Setting Named Restore Points

sql

-- Create a named restore point before a risky operation
SELECT pg_create_restore_point('before_migration_20240315_v2');
-- Returns the current WAL LSN as the restore point

-- The restore point can be used as recovery_target_name in PITR

Recovery Drills

Never Skip Recovery Drills

A backup strategy is only as good as its tested recovery. Schedule quarterly recovery drills:

Spin up a fresh recovery server
Restore from backup
Verify data integrity (row counts, critical queries)
Measure actual RTO — compare against target
Document gaps and fix backup configuration

"We have backups" is not the same as "we can recover in 30 minutes." Only a drill proves the latter.

PITR Retention Planning

ini

# pgbackrest.conf — retention configuration
repo1-retention-full = 4           # keep 4 full backups (4 weeks if weekly full)
repo1-retention-archive = 14       # keep 14 days of WAL archives
repo1-retention-archive-type = diff  # retain WAL to satisfy the last 14 days of diffs

For most applications, retaining 14 days of PITR capability is sufficient. Financial applications may require 30–90 days for regulatory compliance.

RPO/RTO Tiers

Match your backup and HA architecture to your business's actual recovery requirements. The cost of achieving each tier is not linear — the last 5 minutes of RTO is exponentially more expensive than going from 4 hours to 1 hour.
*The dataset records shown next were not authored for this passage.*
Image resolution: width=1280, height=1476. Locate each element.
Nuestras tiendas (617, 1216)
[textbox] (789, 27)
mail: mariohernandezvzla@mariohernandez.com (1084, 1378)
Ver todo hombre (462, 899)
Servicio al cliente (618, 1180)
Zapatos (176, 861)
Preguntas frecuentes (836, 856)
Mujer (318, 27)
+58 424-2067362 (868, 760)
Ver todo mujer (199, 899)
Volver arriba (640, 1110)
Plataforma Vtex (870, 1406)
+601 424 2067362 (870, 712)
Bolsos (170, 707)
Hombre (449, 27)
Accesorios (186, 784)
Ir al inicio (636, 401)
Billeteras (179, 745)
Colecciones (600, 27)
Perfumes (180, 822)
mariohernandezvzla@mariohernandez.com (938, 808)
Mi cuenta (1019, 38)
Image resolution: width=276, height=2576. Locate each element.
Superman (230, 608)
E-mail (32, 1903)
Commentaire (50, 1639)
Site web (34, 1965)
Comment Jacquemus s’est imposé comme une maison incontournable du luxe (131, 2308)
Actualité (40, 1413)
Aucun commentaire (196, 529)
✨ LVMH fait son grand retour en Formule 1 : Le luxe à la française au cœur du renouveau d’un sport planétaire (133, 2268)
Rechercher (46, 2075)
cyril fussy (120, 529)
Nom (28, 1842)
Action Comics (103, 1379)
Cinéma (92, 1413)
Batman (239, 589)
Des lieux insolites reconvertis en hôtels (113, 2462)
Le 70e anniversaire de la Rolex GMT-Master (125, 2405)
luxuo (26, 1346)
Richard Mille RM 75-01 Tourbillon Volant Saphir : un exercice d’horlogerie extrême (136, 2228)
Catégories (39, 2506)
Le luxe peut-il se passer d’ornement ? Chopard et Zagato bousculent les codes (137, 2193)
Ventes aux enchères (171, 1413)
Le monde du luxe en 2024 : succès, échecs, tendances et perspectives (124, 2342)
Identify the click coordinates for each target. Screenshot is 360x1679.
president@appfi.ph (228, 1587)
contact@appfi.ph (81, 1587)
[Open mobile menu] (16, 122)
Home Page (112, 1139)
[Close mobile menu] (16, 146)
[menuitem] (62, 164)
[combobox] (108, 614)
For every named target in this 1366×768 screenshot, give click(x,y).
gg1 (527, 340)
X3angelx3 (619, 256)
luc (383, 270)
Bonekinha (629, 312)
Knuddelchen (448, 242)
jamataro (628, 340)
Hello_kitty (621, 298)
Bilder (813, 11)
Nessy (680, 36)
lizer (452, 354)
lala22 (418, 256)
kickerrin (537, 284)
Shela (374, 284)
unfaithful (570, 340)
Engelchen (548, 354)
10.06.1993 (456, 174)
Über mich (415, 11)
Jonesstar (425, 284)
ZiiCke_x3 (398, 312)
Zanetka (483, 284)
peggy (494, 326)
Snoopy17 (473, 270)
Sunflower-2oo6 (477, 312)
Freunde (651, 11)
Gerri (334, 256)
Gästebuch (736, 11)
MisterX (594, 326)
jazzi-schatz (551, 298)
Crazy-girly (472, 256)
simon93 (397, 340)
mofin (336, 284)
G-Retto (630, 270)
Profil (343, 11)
Tier	RPO	RTO	Architecture	Monthly Cost Multiplier
Startup	< 1 hour	< 4 hours	Daily pg_dump to S3, manual restore	1×
Growth	< 15 min	< 30 min	pgBackRest with hourly WAL archiving, warm standby, semi-automated failover	2–3×
Scale-up	< 1 min	< 5 min	pgBackRest + streaming replication + Patroni automated failover	4–6×
Enterprise	~0 (synchronous)	< 1 min	Synchronous replication + Patroni + connection pooling + multi-AZ	8–12×

Zero-Downtime Migrations

Schema changes on production databases are the leading cause of unplanned downtime. The expand-contract pattern eliminates downtime by decomposing a breaking change into backward-compatible phases.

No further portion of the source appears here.